I have a dataset (STATPOP2016 by Swiss Federal Statistical Office) that contains number of households of different sizes per each hectar of Swiss territory. In other terms, for each hectar i
I have:
x1
households consisting of one individual
x2
households consisting of two individuals
...
x6
households with 6 or more individuals (I consider them as having 6 people for simplicity).
I need to create a variable that will show me interquartile range for the households' number per each hectar. I have the code that works, but it is very slow. Is there a smarter way to do the same thing?
There is my code:
# Vector that contains all possible sizes of households
vector_hh_size <- c(1:6)
# Variable for interquantile range in household size.
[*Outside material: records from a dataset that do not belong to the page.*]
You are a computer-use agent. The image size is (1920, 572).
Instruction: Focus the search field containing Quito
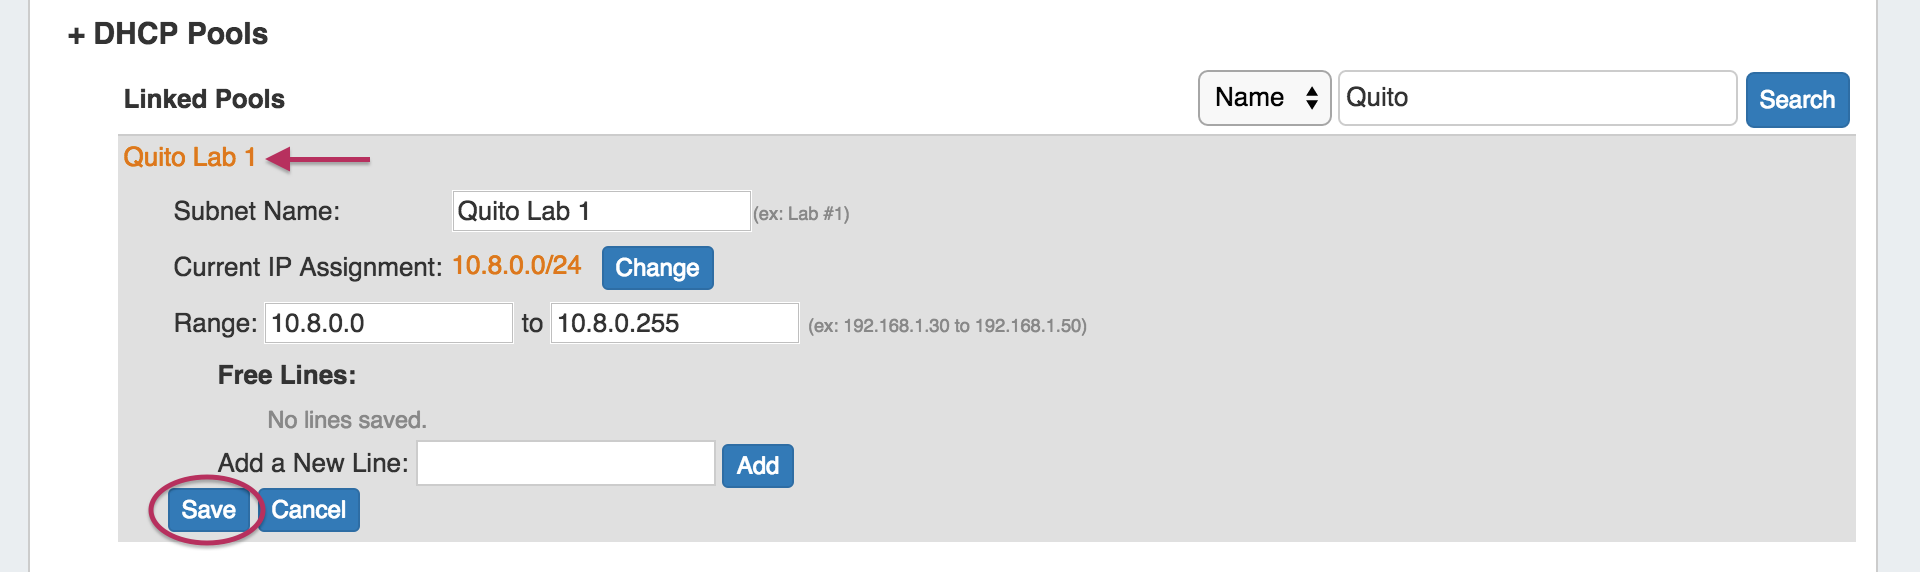(x=1536, y=98)
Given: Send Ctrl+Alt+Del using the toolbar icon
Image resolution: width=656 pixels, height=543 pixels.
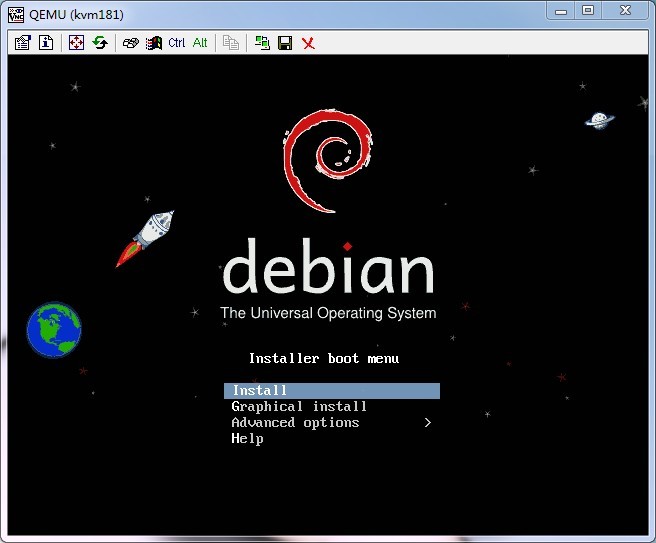Looking at the screenshot, I should tap(130, 42).
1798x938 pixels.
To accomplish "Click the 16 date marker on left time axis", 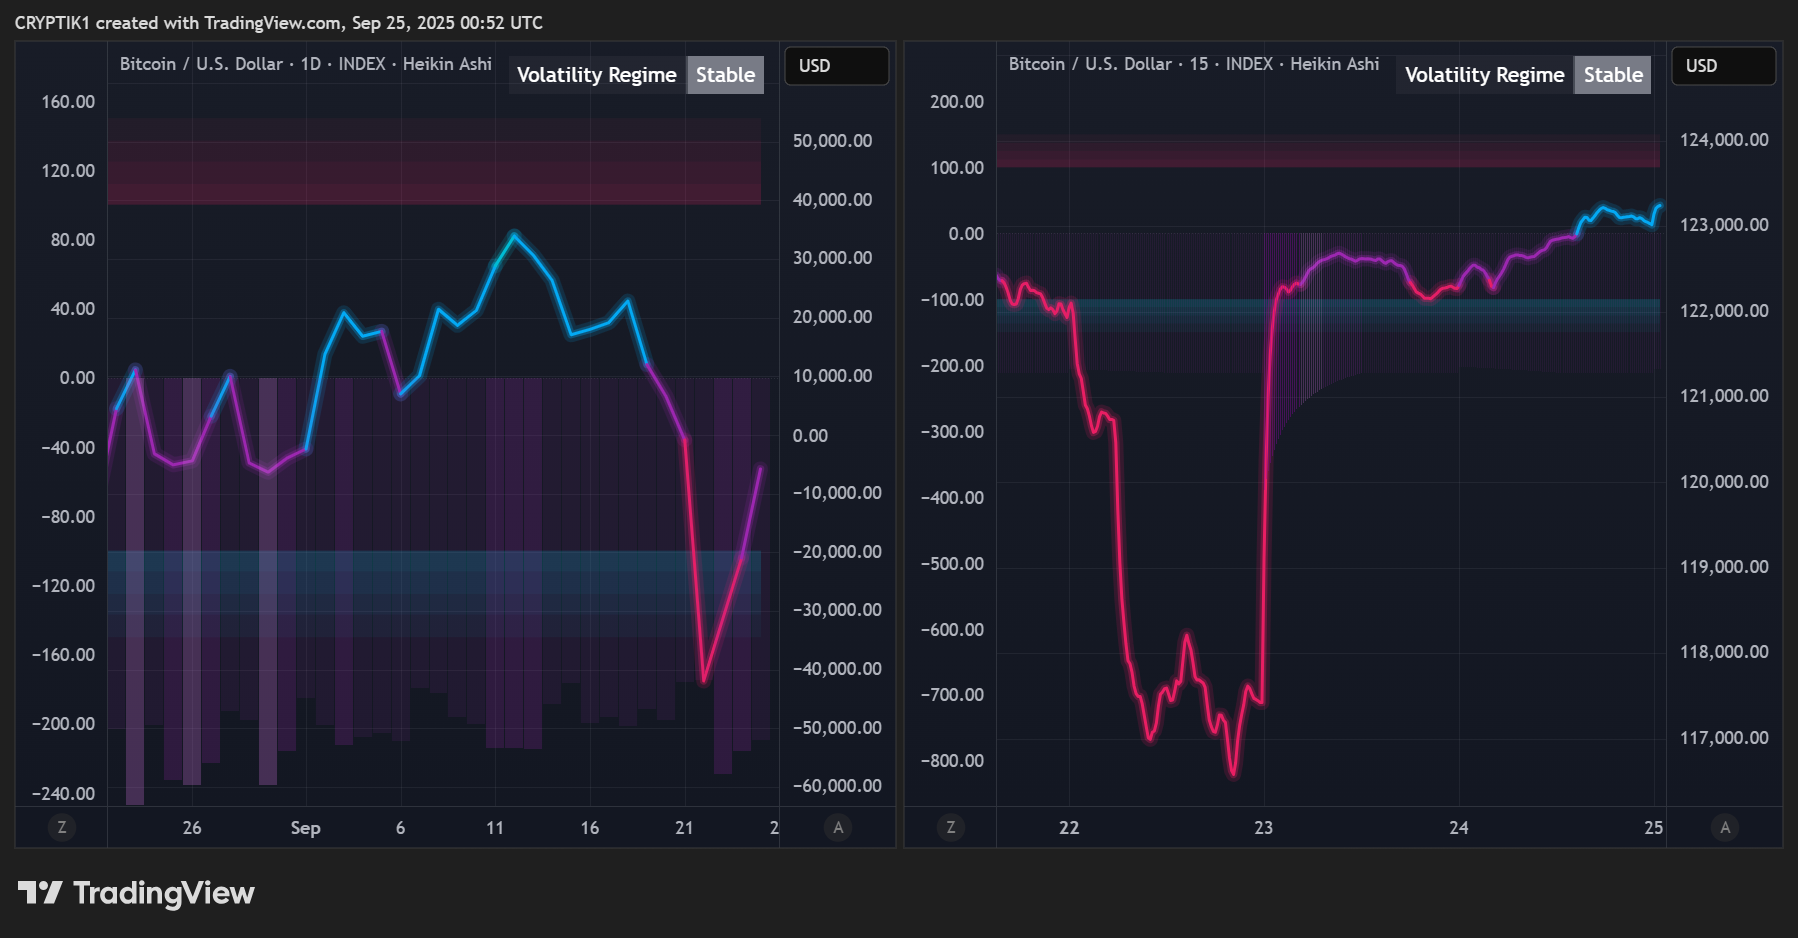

A is my dataframe
A$hh_size_IQR <- 0
# Vector that contains frequency of each size of household in a given hectar
vector_hh_frequency <- c(0,0,0,0,0,0)
for (i in 1:NROW(A)) {
for (j in 1:6){
vector_hh_frequency[j] <- eval(parse(text = paste("A$hh",j,"[",i,"]",sep = "")))
}
A$hh_size_IQR[i] <- wtd.quantile(vector_hh_size, weights = vector_hh_frequency)[4] - wtd.quantile(vector_hh_size, weights = vector_hh_frequency)[2]
}
Here is example of data:
hh1 hh2 hh3 hh4 hh5 hh6 IQR
1 0 3 0 0 0 0 0
2 0 3 0 0 0 0 0
3 0 0 3 0 0 0 0
4 0 3 0 0 0 0 0
5 3 6 3 3 0 0 1
6 0 3 0 0 3 0 3
7 11 7 4 7 3 0 3
8 3 3 0 3 0 0 3
9 3 3 0 3 0 0 3
10 0 3 0 0 0 0 0
#OBS
is observation number, hhi
shows how many households with i
people there are. IQR
is interquartile range for each observation - this is the variable I am building.